[Available data — start]

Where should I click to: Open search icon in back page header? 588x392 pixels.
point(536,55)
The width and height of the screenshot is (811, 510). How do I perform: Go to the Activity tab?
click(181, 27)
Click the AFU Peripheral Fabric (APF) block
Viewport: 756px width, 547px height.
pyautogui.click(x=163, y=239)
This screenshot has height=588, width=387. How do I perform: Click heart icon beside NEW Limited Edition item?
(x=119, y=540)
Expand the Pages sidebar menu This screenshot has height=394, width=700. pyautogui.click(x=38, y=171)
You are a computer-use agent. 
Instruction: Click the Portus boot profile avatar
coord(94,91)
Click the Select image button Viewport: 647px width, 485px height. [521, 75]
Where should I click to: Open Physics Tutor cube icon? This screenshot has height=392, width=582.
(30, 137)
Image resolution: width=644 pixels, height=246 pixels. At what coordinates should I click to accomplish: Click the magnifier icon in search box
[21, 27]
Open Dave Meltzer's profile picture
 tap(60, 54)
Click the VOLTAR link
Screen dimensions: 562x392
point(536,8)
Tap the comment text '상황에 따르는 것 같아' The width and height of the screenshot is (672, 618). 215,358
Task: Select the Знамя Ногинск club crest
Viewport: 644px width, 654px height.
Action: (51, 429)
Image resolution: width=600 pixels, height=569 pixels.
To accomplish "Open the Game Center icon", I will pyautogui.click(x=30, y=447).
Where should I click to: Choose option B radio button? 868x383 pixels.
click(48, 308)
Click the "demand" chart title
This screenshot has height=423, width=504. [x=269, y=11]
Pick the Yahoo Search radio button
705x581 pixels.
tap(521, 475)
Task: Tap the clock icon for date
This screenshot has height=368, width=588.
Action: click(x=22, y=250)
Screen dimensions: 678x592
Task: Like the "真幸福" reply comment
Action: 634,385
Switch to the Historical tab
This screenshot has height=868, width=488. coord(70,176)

[Available data — finish]

Exercise:
Wherever the string "Select" appears in a line above, copy that line.

Output for this exercise:
Click the Select image button Viewport: 647px width, 485px height. [521, 75]
Task: Select the Знамя Ногинск club crest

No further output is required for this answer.